Proteinuria was not found to be associated with senescence, telomere length, or nitrosative stress. These findings are perhaps not surprising because feline CKD is most commonly characterized by tubulointerstitial disease as opposed to primary glomerular disease, as is seen in dogs and humans [3,64]. Thus, in cats, proteinuria is typically secondary to tubular dysfunction and glomerulosclerosis, which increase in prevalence with disease severity [3]. Additionally, in humans with glomerular disease, the p16 staining of glomerular cell nuclei was not found to be correlated with degree of proteinuria [30], so there may not be a direct association.

Once senescence is initiated, effected cells further exacerbate the microenvironment by acquiring a senescence-associated secretory phenotype (SASP), which consists of an array of pro-fibrotic and pro-inflammatory mediators including IL-6, IL-8, MMPs, MCP-1, and TGF-β [10,11]. Paracrine messaging from senescent cells has as negative effect on neighboring cells, potentially inducing senescence, inhibiting cell renewal, and contributing to the formation of fibrosis [11]. Although SASP factors were not directly assessed in our study, there is some evidence for SASP in feline CKD, despite this area of research being hampered by a lack of optimally-performing species-specific ELISA assays [65]. Elevated concentrations of IL-8 and TGF-β have been found in the urine of cats with CKD, and urinary TGF-β has been associated with both the degree of fibrosis and inflammation on histopathology, as well as with the initial development of azotemic CKD [65,66]. In studies assessing gene transcription in feline CKD (both ischemia-induced and naturally occurring), kidneys from CKD cats have been shown to have significantly higher transcript levels of HIF1A, MMPs, and TGF-β [37,45]. VEGF is decreased in feline CKD [37,45,65], which differs from other SASP literature [11]. Nonetheless, there are data to support the induction of senescence and the further exacerbation of disease via the development of SASP in feline CKD.

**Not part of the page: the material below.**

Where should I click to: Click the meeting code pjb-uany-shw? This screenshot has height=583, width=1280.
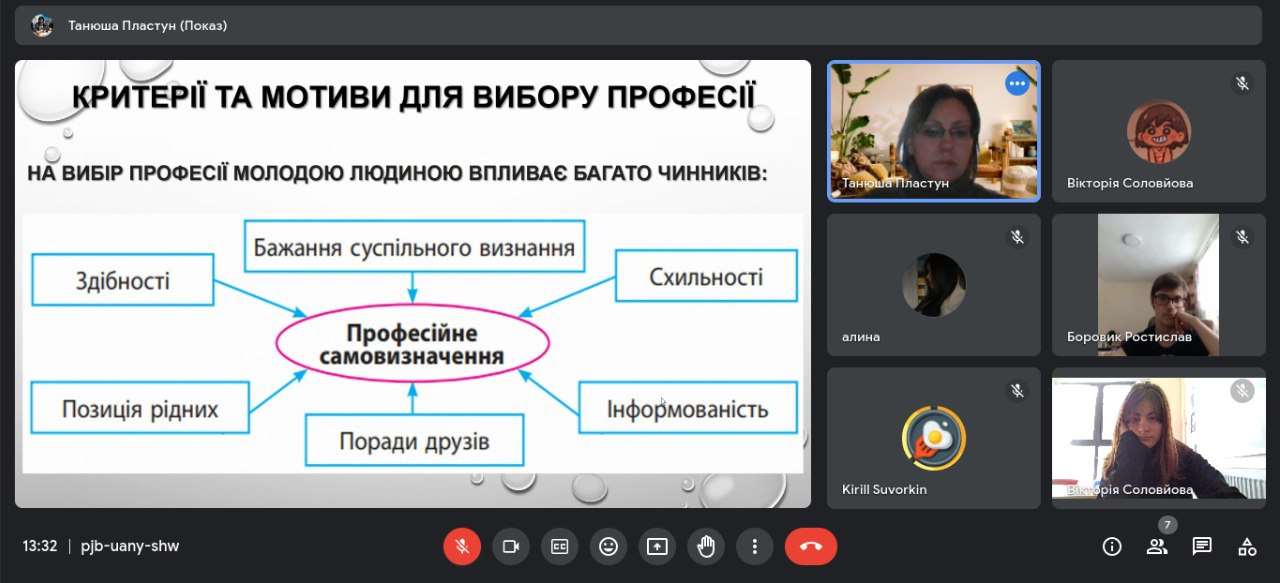pos(130,546)
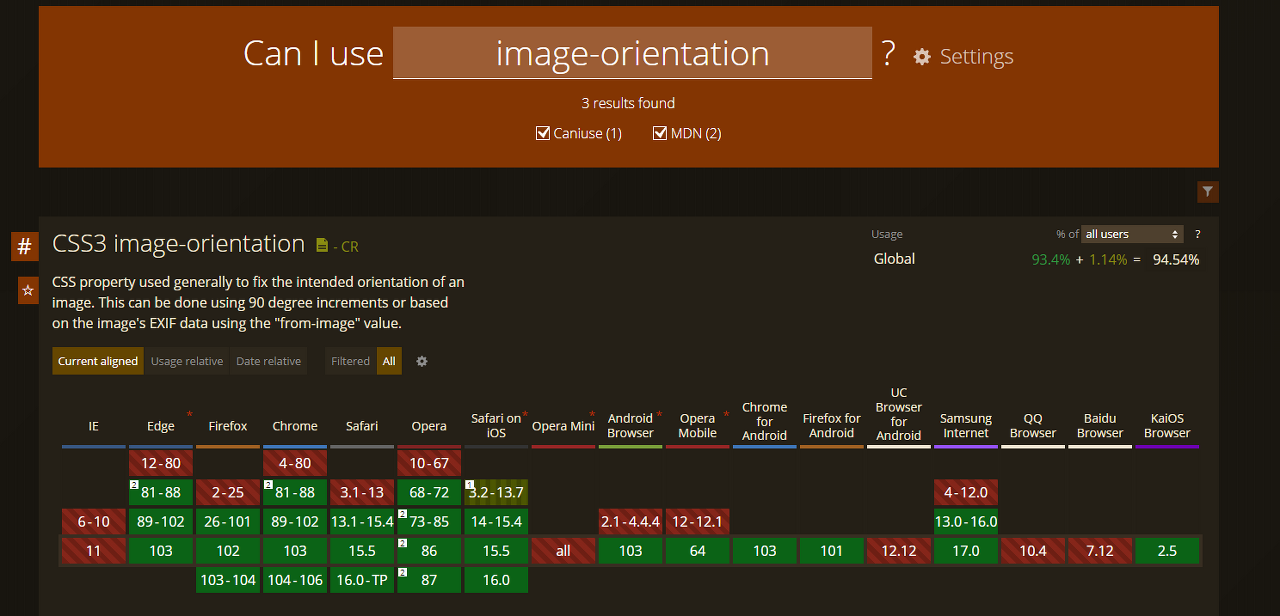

Limitations of this study include its retrospective nature, which could have influenced the reliability of the clinical data. Although all available medical records and historical clinicopathologic data for each case were utilized in determining IRIS stage and sub-stage, clinicopathologic data were sometimes not available near the time of death, so a cut-off of 2 months was used for inclusion in the study. Additionally, the inability to perform all techniques (telomere, p16, and iNOS analysis) on all kidneys led to a limited number of cats for some subgroup analyses (e.g., influence of hypertension and proteinuria).

5. Conclusions

Taken together, the results of this study support p16 as a mediator of renal senescence in senior cats and cats with CKD. Although increased p16-mediated senescence was observed with age, cats with CKD exhibited accelerated senescence, beyond that which would be expected for aging alone. Telomere shortening and nitrosative stress were also present in feline CKD and likely further contribute to renal senescence. Future work is warranted to determine if senescence predisposes senior cats to the development of CKD. Importantly, these results suggest that feline CKD may be amenable to novel and translatable senolytic therapeutic strategies.